§ **What to produce**
Please transcribe the data exactly, with nothing left out.

§ **Record extracts**
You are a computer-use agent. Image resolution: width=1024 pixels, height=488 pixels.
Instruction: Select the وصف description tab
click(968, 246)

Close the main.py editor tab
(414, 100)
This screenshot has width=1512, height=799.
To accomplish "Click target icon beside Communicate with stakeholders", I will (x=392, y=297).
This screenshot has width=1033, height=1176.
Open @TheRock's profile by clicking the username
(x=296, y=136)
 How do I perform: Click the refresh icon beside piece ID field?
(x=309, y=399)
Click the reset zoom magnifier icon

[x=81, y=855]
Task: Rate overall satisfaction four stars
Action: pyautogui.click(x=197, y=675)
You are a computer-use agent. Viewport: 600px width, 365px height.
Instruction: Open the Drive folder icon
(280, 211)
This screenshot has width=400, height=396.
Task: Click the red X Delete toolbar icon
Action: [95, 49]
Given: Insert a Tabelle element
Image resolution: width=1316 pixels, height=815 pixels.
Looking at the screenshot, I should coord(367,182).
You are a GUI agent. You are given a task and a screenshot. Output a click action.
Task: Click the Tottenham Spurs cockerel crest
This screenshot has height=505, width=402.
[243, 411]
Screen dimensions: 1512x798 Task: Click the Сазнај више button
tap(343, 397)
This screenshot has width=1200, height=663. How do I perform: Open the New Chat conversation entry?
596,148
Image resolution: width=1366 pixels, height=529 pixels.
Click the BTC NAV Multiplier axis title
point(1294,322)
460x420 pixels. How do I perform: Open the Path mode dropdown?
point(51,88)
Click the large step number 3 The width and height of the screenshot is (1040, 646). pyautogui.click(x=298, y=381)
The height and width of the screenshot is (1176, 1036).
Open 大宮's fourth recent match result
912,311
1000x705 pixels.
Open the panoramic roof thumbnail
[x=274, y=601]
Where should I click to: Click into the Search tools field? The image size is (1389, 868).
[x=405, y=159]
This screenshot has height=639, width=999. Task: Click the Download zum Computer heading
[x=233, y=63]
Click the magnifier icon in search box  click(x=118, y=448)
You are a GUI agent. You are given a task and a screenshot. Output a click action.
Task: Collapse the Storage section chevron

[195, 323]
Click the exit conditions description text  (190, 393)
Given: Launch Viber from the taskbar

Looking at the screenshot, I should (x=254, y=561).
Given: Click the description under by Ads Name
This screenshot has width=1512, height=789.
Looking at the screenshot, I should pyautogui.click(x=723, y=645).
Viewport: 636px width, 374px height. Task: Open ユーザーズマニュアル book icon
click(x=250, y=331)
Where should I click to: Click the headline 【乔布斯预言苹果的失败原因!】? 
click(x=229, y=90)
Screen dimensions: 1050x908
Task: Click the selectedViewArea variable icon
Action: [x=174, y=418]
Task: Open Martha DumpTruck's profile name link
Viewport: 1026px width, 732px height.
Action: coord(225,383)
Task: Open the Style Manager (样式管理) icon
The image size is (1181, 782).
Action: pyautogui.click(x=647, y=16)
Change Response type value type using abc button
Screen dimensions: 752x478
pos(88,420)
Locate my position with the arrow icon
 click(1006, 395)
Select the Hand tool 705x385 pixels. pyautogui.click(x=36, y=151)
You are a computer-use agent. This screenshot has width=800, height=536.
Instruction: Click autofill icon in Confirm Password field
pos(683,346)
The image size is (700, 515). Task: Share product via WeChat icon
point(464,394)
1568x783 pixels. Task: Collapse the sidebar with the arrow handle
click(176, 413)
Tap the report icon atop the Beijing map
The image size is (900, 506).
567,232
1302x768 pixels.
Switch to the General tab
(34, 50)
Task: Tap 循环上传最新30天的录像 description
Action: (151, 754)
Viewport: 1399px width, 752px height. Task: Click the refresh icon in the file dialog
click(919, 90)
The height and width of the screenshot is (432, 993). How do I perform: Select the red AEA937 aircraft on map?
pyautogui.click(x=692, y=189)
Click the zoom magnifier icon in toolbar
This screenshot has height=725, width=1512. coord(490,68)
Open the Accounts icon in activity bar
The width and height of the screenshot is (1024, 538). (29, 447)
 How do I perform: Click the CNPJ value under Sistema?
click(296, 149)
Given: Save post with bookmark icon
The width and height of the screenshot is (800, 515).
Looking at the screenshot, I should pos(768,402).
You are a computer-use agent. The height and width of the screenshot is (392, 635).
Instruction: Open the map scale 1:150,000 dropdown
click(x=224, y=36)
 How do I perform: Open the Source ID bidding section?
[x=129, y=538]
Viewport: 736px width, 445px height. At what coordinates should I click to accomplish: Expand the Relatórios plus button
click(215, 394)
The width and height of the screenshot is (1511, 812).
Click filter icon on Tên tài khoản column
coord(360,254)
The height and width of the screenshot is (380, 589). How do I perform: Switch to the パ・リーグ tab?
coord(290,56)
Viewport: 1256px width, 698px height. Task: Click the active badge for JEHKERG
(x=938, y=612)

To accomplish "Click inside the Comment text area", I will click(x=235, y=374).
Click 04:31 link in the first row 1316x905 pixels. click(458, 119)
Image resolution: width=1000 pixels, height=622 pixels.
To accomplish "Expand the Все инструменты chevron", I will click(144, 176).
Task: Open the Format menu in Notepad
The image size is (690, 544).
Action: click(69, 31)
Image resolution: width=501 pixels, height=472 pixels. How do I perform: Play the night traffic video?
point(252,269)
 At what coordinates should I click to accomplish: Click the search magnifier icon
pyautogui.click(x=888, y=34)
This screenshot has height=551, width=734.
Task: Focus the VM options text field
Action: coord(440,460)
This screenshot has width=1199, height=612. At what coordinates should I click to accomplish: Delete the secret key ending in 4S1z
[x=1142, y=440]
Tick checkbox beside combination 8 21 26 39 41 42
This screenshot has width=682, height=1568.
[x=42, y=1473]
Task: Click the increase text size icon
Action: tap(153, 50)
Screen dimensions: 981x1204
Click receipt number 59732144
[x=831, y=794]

§ **Reply**
You are a computer-use agent. Image resolution: width=1024 pixels, height=488 pixels.
Instruction: Select the وصف description tab
click(968, 246)

Close the main.py editor tab
(414, 100)
This screenshot has width=1512, height=799.
To accomplish "Click target icon beside Communicate with stakeholders", I will (x=392, y=297).
This screenshot has width=1033, height=1176.
Open @TheRock's profile by clicking the username
(x=296, y=136)
 How do I perform: Click the refresh icon beside piece ID field?
(x=309, y=399)
Click the reset zoom magnifier icon

[x=81, y=855]
Task: Rate overall satisfaction four stars
Action: pyautogui.click(x=197, y=675)
You are a computer-use agent. Viewport: 600px width, 365px height.
Instruction: Open the Drive folder icon
(280, 211)
This screenshot has width=400, height=396.
Task: Click the red X Delete toolbar icon
Action: [95, 49]
Given: Insert a Tabelle element
Image resolution: width=1316 pixels, height=815 pixels.
Looking at the screenshot, I should coord(367,182).
You are a GUI agent. You are given a task and a screenshot. Output a click action.
Task: Click the Tottenham Spurs cockerel crest
This screenshot has height=505, width=402.
[243, 411]
Screen dimensions: 1512x798 Task: Click the Сазнај више button
tap(343, 397)
This screenshot has width=1200, height=663. How do I perform: Open the New Chat conversation entry?
596,148
Image resolution: width=1366 pixels, height=529 pixels.
Click the BTC NAV Multiplier axis title
point(1294,322)
460x420 pixels. How do I perform: Open the Path mode dropdown?
point(51,88)
Click the large step number 3 The width and height of the screenshot is (1040, 646). pyautogui.click(x=298, y=381)
The height and width of the screenshot is (1176, 1036).
Open 大宮's fourth recent match result
912,311
1000x705 pixels.
Open the panoramic roof thumbnail
[x=274, y=601]
Where should I click to: Click into the Search tools field? The image size is (1389, 868).
[x=405, y=159]
This screenshot has height=639, width=999. Task: Click the Download zum Computer heading
[x=233, y=63]
Click the magnifier icon in search box  click(x=118, y=448)
You are a GUI agent. You are given a task and a screenshot. Output a click action.
Task: Collapse the Storage section chevron

[195, 323]
Click the exit conditions description text  (190, 393)
Given: Launch Viber from the taskbar

Looking at the screenshot, I should (x=254, y=561).
Given: Click the description under by Ads Name
This screenshot has width=1512, height=789.
Looking at the screenshot, I should pyautogui.click(x=723, y=645).
Viewport: 636px width, 374px height. Task: Open ユーザーズマニュアル book icon
click(x=250, y=331)
Where should I click to: Click the headline 【乔布斯预言苹果的失败原因!】? 
click(x=229, y=90)
Screen dimensions: 1050x908
Task: Click the selectedViewArea variable icon
Action: [x=174, y=418]
Task: Open Martha DumpTruck's profile name link
Viewport: 1026px width, 732px height.
Action: coord(225,383)
Task: Open the Style Manager (样式管理) icon
The image size is (1181, 782).
Action: pyautogui.click(x=647, y=16)
Change Response type value type using abc button
Screen dimensions: 752x478
pos(88,420)
Locate my position with the arrow icon
 click(1006, 395)
Select the Hand tool 705x385 pixels. pyautogui.click(x=36, y=151)
You are a computer-use agent. This screenshot has width=800, height=536.
Instruction: Click autofill icon in Confirm Password field
pos(683,346)
The image size is (700, 515). Task: Share product via WeChat icon
point(464,394)
1568x783 pixels. Task: Collapse the sidebar with the arrow handle
click(176, 413)
Tap the report icon atop the Beijing map
The image size is (900, 506).
567,232
1302x768 pixels.
Switch to the General tab
(34, 50)
Task: Tap 循环上传最新30天的录像 description
Action: (151, 754)
Viewport: 1399px width, 752px height. Task: Click the refresh icon in the file dialog
click(919, 90)
The height and width of the screenshot is (432, 993). How do I perform: Select the red AEA937 aircraft on map?
pyautogui.click(x=692, y=189)
Click the zoom magnifier icon in toolbar
This screenshot has height=725, width=1512. coord(490,68)
Open the Accounts icon in activity bar
The width and height of the screenshot is (1024, 538). (29, 447)
 How do I perform: Click the CNPJ value under Sistema?
click(296, 149)
Given: Save post with bookmark icon
The width and height of the screenshot is (800, 515).
Looking at the screenshot, I should pos(768,402).
You are a computer-use agent. The height and width of the screenshot is (392, 635).
Instruction: Open the map scale 1:150,000 dropdown
click(x=224, y=36)
 How do I perform: Open the Source ID bidding section?
[x=129, y=538]
Viewport: 736px width, 445px height. At what coordinates should I click to accomplish: Expand the Relatórios plus button
click(215, 394)
The width and height of the screenshot is (1511, 812).
Click filter icon on Tên tài khoản column
coord(360,254)
The height and width of the screenshot is (380, 589). How do I perform: Switch to the パ・リーグ tab?
coord(290,56)
Viewport: 1256px width, 698px height. Task: Click the active badge for JEHKERG
(x=938, y=612)

To accomplish "Click inside the Comment text area", I will click(x=235, y=374).
Click 04:31 link in the first row 1316x905 pixels. click(458, 119)
Image resolution: width=1000 pixels, height=622 pixels.
To accomplish "Expand the Все инструменты chevron", I will click(144, 176).
Task: Open the Format menu in Notepad
The image size is (690, 544).
Action: click(69, 31)
Image resolution: width=501 pixels, height=472 pixels. How do I perform: Play the night traffic video?
point(252,269)
 At what coordinates should I click to accomplish: Click the search magnifier icon
pyautogui.click(x=888, y=34)
This screenshot has height=551, width=734.
Task: Focus the VM options text field
Action: coord(440,460)
This screenshot has width=1199, height=612. At what coordinates should I click to accomplish: Delete the secret key ending in 4S1z
[x=1142, y=440]
Tick checkbox beside combination 8 21 26 39 41 42
This screenshot has width=682, height=1568.
[x=42, y=1473]
Task: Click the increase text size icon
Action: tap(153, 50)
Screen dimensions: 981x1204
Click receipt number 59732144
[x=831, y=794]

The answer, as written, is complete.